Calculating WFC3 Zeropoints with STSynphot

Calculating WFC3 Zeropoints with STSynphot#

Learning Goals#

By the end of this tutorial, you will:

  • Calculate zeropoints and other photometric properties using stsynphot.

  • Create, plot, and save ‘total system throughput’ tables.

Table of Contents#

Introduction
1. Imports
2. Download throughput tables and define variables
3. Set up the ‘obsmode’ string
4. Basic usage for a single ‘obsmode’
5. Compute zeropoints and other photometric properties
6. Iterate over multiple ‘obsmodes’
7. Create and plot ‘total system throughput’ tables
8. Conclusions
Additional Resources
About the Notebook
Citations

Introduction#

This notebook shows how to calculate photometric zeropoints using the Python package stsynphot for any WFC3 detector, filter, date, or aperture. This tutorial is especially useful for calculating Vegamag zeropoints, which require an input spectrum. The notebook is also useful for computing time-dependent WFC3/UVIS zeropoints for any observation date, as the values listed in WFC3 ISR 2021-04 are defined for the reference epoch. As of mid-2021, the WFC3/IR zeropoints are not time-dependent.

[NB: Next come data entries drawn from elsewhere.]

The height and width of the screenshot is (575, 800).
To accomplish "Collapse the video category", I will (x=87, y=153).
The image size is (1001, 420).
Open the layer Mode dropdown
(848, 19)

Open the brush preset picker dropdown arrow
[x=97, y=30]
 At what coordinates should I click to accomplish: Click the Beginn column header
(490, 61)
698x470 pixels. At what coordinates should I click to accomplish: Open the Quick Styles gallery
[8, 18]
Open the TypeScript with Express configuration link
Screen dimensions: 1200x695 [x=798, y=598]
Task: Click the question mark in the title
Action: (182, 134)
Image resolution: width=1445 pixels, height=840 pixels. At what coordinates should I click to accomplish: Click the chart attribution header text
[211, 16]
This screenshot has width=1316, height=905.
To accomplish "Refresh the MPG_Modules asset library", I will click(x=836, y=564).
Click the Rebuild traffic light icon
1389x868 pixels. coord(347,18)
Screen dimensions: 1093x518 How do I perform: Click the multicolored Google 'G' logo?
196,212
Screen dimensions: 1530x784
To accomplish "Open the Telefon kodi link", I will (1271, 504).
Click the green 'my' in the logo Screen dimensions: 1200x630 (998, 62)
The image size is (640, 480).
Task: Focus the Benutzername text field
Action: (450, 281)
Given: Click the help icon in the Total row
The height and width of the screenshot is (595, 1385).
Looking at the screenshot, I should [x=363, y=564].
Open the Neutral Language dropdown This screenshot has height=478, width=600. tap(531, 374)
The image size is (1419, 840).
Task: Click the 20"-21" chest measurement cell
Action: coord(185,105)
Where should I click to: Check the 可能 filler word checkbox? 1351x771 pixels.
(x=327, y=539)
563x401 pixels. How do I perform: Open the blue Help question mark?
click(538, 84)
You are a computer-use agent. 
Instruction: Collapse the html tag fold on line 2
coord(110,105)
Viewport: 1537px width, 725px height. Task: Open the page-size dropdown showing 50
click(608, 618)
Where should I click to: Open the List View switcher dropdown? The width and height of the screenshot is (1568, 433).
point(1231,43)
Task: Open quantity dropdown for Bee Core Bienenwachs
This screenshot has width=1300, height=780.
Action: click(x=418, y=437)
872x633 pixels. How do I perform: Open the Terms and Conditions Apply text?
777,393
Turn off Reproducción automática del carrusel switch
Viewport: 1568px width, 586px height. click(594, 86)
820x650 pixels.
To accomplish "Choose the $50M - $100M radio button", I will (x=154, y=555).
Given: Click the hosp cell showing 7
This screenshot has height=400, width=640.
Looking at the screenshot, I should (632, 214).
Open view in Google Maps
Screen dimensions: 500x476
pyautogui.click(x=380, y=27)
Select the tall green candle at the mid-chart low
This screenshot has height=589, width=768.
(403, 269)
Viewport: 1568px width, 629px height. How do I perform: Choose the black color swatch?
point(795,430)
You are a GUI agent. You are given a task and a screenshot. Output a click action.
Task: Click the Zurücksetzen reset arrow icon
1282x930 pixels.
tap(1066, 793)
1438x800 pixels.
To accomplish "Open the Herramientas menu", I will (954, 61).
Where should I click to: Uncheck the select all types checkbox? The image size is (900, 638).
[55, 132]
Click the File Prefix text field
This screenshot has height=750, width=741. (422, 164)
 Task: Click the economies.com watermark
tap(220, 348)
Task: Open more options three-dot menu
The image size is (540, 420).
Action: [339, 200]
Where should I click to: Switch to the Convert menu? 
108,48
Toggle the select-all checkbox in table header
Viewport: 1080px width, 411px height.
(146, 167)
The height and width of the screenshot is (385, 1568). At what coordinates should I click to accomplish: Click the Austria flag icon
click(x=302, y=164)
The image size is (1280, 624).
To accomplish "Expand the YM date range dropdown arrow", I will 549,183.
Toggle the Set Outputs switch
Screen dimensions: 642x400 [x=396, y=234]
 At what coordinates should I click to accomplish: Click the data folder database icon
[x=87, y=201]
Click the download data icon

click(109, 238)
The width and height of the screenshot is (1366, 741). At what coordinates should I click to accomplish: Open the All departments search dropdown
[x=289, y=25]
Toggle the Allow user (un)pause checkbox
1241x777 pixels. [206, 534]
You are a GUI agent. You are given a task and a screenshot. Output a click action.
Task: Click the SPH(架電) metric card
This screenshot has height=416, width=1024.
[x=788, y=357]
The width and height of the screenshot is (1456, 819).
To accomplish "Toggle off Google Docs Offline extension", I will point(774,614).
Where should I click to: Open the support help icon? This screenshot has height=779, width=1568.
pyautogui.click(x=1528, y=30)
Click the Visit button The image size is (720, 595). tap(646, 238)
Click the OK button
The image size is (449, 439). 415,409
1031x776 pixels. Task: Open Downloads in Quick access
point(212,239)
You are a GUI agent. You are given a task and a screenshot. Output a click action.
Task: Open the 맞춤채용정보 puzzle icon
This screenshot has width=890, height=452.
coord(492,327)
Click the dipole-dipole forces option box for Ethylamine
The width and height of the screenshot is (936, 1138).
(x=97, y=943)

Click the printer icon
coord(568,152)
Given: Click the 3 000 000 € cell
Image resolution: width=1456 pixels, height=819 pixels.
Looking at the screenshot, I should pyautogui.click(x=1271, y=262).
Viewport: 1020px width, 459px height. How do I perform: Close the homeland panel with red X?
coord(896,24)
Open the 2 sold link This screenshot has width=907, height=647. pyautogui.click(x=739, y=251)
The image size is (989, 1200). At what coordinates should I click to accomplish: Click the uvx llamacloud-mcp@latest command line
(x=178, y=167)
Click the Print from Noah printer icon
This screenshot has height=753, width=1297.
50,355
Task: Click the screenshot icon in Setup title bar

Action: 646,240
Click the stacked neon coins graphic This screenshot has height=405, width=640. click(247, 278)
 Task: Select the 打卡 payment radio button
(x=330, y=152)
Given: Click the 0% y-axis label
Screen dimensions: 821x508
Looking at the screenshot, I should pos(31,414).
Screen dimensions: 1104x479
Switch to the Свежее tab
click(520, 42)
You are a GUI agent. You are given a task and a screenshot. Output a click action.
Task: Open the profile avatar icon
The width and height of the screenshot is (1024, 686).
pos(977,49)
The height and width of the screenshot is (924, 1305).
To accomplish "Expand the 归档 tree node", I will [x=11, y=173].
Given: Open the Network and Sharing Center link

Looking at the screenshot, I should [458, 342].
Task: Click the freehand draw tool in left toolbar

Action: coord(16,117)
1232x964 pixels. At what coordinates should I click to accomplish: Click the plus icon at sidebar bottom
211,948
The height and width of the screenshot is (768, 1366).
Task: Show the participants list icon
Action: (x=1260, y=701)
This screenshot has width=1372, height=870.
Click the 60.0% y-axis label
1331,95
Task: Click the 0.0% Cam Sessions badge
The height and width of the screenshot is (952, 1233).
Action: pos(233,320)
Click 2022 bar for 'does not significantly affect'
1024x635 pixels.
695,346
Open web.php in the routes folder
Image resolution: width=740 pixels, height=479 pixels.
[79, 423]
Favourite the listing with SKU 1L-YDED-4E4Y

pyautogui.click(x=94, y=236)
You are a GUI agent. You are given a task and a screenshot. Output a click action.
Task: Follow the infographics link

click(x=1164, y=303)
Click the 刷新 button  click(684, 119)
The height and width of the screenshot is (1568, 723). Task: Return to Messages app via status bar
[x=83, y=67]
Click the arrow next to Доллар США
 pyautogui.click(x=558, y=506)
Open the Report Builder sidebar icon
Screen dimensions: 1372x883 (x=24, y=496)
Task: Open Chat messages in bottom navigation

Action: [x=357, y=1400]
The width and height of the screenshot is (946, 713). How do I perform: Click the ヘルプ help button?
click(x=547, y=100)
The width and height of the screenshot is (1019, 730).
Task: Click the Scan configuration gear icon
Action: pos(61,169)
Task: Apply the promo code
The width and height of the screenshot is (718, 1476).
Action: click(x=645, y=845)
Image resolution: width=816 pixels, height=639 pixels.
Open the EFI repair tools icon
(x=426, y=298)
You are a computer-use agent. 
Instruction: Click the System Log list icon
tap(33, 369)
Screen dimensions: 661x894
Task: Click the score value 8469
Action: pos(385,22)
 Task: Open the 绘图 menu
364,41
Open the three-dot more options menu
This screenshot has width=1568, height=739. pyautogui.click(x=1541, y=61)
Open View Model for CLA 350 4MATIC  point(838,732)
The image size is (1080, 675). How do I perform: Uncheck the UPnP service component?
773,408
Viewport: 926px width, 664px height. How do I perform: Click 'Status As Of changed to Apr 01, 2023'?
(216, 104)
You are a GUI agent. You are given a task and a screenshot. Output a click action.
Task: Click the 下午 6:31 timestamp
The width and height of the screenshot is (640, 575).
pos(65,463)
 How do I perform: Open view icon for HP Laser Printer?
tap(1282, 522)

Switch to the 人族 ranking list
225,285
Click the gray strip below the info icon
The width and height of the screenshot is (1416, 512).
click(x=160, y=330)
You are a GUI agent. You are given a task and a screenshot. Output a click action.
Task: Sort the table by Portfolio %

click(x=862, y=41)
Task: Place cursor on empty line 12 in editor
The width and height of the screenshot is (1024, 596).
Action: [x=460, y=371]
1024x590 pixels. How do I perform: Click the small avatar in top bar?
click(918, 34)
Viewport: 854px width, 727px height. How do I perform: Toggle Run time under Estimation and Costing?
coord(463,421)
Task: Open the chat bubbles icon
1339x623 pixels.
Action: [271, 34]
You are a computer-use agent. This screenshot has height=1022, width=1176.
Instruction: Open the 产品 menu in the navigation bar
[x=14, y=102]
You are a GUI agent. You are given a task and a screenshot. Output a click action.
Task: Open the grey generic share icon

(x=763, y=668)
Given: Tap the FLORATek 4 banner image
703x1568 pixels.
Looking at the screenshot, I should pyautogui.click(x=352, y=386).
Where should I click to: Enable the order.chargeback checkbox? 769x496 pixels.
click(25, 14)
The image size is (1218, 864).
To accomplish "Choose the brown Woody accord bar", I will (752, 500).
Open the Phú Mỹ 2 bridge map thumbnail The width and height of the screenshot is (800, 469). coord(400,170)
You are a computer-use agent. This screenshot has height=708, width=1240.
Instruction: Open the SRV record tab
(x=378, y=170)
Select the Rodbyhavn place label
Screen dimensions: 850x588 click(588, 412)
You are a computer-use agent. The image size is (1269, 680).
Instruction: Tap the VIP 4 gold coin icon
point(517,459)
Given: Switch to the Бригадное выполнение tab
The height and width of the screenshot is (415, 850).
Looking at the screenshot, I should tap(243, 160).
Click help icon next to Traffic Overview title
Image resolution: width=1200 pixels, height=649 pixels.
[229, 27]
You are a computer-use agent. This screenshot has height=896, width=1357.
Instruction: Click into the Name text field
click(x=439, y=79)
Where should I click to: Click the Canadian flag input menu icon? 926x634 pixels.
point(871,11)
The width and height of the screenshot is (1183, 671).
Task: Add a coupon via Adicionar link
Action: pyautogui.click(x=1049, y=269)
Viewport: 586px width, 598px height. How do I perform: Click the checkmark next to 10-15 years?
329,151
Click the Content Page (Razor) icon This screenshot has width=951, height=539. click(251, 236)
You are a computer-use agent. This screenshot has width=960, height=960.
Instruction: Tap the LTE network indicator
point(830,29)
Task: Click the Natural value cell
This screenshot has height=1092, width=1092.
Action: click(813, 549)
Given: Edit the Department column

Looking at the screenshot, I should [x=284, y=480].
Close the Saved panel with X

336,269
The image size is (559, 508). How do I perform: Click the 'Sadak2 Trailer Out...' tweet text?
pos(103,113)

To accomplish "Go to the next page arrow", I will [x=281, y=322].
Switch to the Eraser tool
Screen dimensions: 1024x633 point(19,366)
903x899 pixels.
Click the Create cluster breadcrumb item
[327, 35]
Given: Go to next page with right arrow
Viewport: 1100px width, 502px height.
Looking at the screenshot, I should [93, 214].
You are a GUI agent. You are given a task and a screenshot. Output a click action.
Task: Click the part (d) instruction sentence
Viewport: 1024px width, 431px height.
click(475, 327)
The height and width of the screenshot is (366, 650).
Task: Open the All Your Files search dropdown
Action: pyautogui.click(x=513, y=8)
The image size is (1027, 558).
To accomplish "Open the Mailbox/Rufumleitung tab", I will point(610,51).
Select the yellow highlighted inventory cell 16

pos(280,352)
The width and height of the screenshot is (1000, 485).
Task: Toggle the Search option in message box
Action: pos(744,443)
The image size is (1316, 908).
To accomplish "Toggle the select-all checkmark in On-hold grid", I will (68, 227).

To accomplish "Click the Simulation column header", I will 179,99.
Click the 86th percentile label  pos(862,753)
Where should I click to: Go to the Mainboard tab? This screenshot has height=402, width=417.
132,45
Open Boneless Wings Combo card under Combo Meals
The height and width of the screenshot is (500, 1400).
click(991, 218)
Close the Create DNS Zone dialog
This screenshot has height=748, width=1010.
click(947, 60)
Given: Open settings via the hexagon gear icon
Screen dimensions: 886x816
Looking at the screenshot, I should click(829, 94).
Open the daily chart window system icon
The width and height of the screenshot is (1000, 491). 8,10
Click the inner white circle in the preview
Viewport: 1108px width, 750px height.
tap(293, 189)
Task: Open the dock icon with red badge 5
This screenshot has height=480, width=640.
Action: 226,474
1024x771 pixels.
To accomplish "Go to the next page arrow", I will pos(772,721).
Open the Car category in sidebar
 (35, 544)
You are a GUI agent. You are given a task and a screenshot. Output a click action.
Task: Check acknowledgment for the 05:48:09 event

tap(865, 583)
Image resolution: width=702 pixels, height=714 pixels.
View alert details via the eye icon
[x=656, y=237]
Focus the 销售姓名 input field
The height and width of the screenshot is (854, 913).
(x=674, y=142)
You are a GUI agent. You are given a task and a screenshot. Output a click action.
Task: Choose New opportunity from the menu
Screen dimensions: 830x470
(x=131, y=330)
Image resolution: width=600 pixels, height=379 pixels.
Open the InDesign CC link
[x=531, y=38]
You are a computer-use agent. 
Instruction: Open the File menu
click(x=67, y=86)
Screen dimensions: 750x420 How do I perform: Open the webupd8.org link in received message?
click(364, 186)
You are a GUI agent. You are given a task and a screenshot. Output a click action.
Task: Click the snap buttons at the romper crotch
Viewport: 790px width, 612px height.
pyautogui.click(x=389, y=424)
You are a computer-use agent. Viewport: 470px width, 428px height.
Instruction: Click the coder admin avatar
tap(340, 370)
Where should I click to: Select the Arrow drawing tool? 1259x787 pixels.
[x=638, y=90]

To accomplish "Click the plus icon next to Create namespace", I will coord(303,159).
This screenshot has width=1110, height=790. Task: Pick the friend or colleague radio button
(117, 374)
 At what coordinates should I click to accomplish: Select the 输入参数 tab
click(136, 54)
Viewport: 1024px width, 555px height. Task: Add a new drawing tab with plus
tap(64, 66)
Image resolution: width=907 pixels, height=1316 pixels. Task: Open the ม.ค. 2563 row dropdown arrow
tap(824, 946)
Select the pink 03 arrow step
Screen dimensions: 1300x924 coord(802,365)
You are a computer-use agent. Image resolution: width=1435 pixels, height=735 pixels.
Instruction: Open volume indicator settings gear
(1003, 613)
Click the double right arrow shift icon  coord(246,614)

More documentation on stsynphot is available here. Using stsynphot requires downloading the throughput curves for the HST instruments and optical path. One method of doing this is shown in Section 2. More information on the throughput tables can be found here.

1. Imports#

This notebook assumes you have created the virtual environment in WFC3 notebooks’ installation instructions.

We import:

  • os for setting environment variables

  • tarfile for extracting a .tar archive

  • numpy for handling array functions

  • matplotlib.pyplot for plotting data

  • astropy for astronomy related functions

  • synphot and stsynphot for evaluating synthetic photometry

We will need to set the PYSYN_CDBS environment variable before importing stsynphot. We will also create a custom Vega spectrum, as the stsynphot will supercede the usual synphot functionality regarding the Vega spectrum and would otherwise require a downloaded copy of the spectrum to be provided.

import os
import tarfile

import numpy as np
import matplotlib.pyplot as plt

from astropy.table import Table

from synphot import Observation

2. Download throughput tables and define variables#

This section obtains the WFC3 throughput component tables for use with stsynphot. This step only needs to be done once. If these reference files have already been downloaded, this section can be skipped.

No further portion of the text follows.